About this task:
Give every line from the entries that contains "Match".

Recorded data:
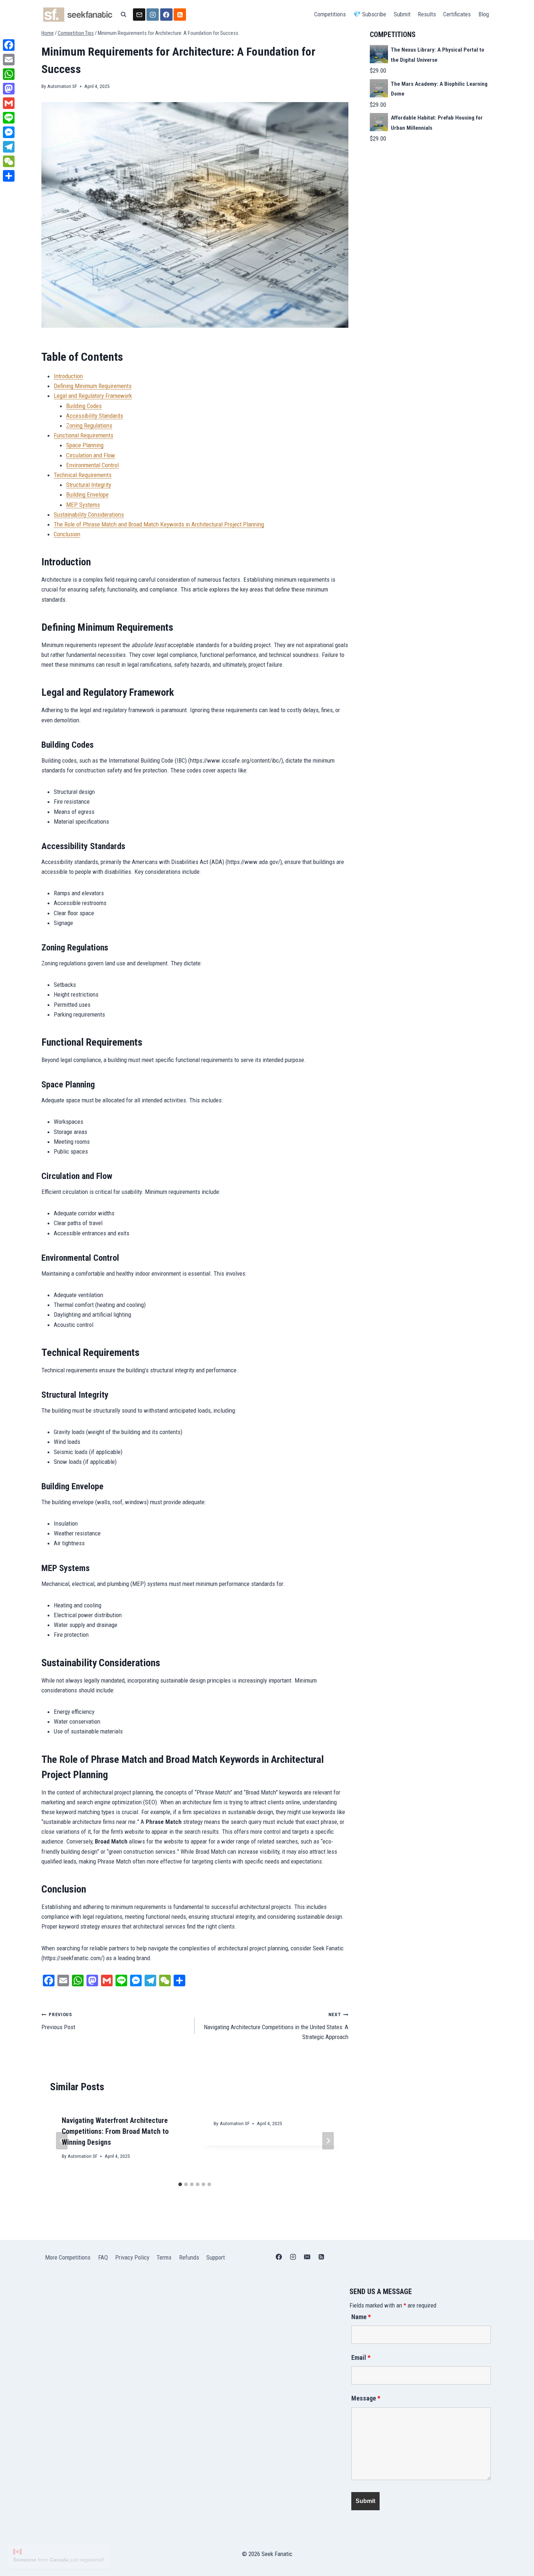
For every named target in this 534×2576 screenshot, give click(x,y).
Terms (164, 2257)
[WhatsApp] (8, 74)
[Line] (8, 117)
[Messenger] (8, 132)
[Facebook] (166, 14)
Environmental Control (92, 465)
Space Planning (85, 445)
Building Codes (84, 405)
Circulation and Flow (90, 455)
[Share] (8, 176)
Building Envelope (87, 494)
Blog (483, 14)
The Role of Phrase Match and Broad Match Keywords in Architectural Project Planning (159, 524)
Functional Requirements (83, 435)
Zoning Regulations (89, 425)
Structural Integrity (88, 484)
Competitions (330, 14)
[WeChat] (8, 161)
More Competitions (67, 2257)
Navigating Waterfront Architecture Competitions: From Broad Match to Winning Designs (115, 2131)
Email (361, 2357)
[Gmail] (8, 103)
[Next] (328, 2140)
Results (427, 14)
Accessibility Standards (94, 415)
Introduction (68, 376)
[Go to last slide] (62, 2140)
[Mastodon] (8, 88)
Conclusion (67, 534)
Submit (402, 14)
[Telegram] (8, 147)
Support (215, 2257)
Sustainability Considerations (89, 514)
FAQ (103, 2257)
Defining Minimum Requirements (93, 385)
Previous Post (58, 2021)
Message (365, 2398)
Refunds (189, 2257)
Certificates (457, 14)
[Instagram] (152, 14)
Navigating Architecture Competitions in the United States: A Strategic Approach (276, 2025)
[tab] (180, 2184)
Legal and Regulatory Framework (93, 395)
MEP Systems (83, 504)
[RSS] (180, 14)
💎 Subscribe (369, 14)
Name (361, 2317)
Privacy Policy (132, 2257)
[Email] (139, 14)
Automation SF (62, 86)
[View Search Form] (123, 14)
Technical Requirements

Task solution:
The Role of Phrase Match and Broad Match Keywords in Architectural Project Planning (159, 524)
Navigating Waterfront Architecture Competitions: From Broad Match to Winning Designs (115, 2131)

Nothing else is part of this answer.